How to Build a Self-Hosted AI Stack from Scratch
Before You Start
You need a Linux, macOS, or Windows machine with at least 16 GB of RAM and 50 GB of free disk space. A dedicated GPU with 6 GB or more of VRAM is recommended for responsive inference but not required. These instructions assume you are comfortable with the command line and have administrative access to your machine. All components run in Docker containers, so the host operating system does not matter as long as Docker is supported.
The complete stack (Ollama, Open WebUI, Qdrant, n8n) uses approximately 2 GB of RAM beyond the model inference requirements. With a 7B model loaded, total RAM usage is about 6 to 8 GB. With a 13B model, it rises to 10 to 14 GB. Plan your hardware accordingly and leave headroom for the operating system and other applications.

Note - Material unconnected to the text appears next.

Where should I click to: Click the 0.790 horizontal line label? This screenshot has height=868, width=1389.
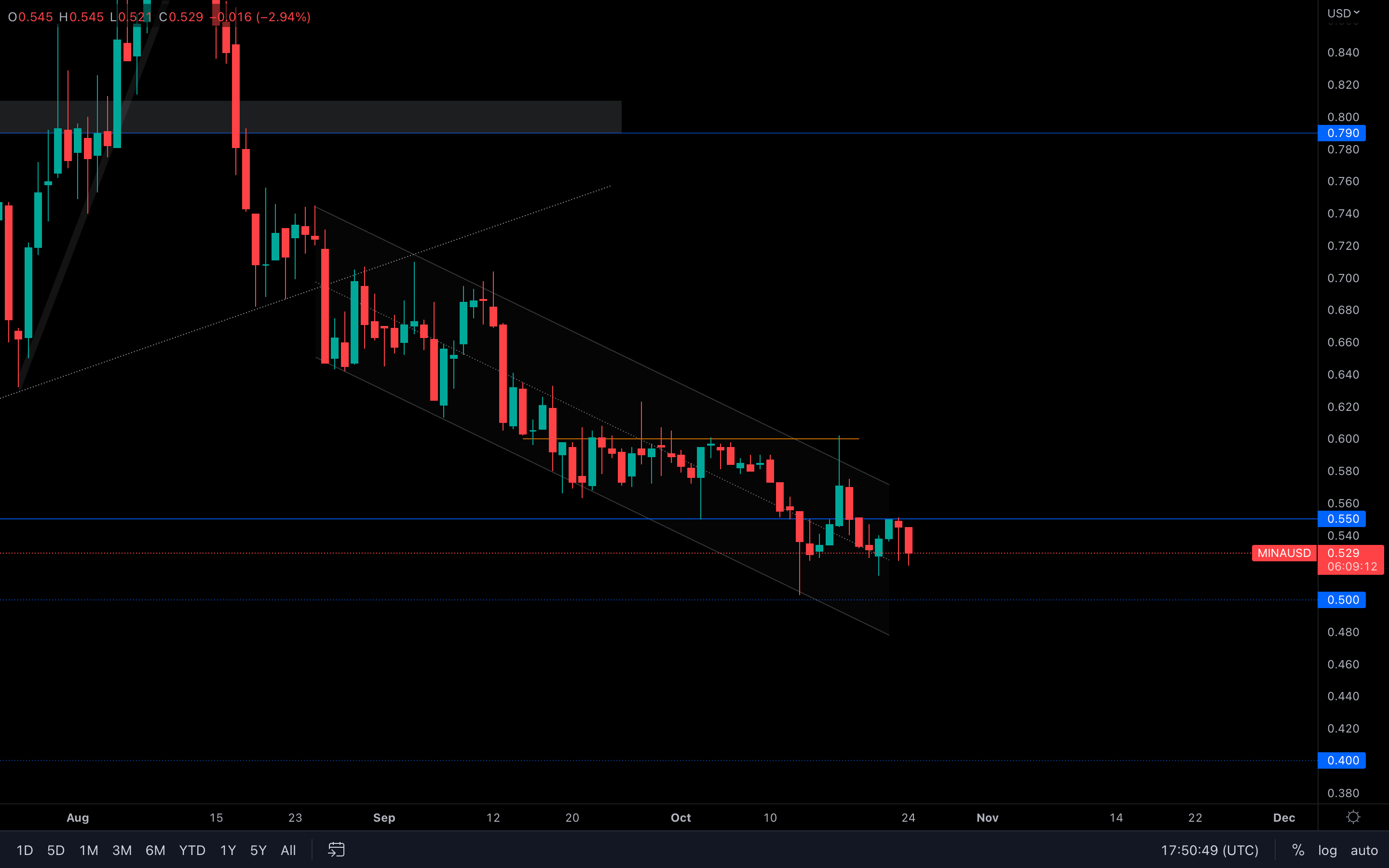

Step 1: Install Docker and Docker Compose
Docker provides the container runtime that isolates each stack component. Install Docker Engine following the official documentation for your operating system. On Ubuntu and Debian, this involves adding Docker's package repository and installing the docker-ce package. On macOS, install Docker Desktop. On Windows, install Docker Desktop with the WSL 2 backend for best performance with GPU passthrough.
Verify the installation by running docker --version and docker compose version from the command line. Both commands should return version numbers without errors. If you plan to use GPU acceleration, install the NVIDIA Container Toolkit (nvidia-docker2) which enables Docker containers to access your NVIDIA GPU. Verify GPU access with docker run --gpus all nvidia/cuda:12.0-base nvidia-smi, which should display your GPU information.
Step 2: Set Up Ollama for Model Inference
Ollama can run directly on the host or inside a Docker container. For a Docker-based stack, run Ollama as a container with GPU access. Create a directory for your stack configuration and add Ollama to your docker-compose.yml file. The Ollama container mounts a local directory for model storage (so models persist across container restarts) and exposes port 11434 for API access.
Start the Ollama container and pull your first model. A good starting choice is llama3.1:8b for a balance of quality and speed, or qwen2.5:7b for strong multilingual and reasoning capabilities. The model download takes a few minutes depending on your internet speed (typical model sizes are 4 to 5 GB for 7B at 4-bit quantization). Verify that inference works by sending a test prompt through the API or using docker exec to run ollama run llama3.1:8b inside the container.
Test the API endpoint directly: send a POST request to http://localhost:11434/api/generate with a JSON body containing your prompt and model name. If you receive a streamed response with generated text, Ollama is working correctly. This API endpoint is what all other stack components will use to access model inference.
Step 3: Add Open WebUI for a Chat Interface
Add the Open WebUI container to your docker-compose.yml file. Configure it to connect to Ollama's API endpoint (http://ollama:11434 when both containers share a Docker network). Open WebUI stores its data (conversations, user accounts, settings) in a mounted volume. Expose port 3000 (or your preferred port) for web access.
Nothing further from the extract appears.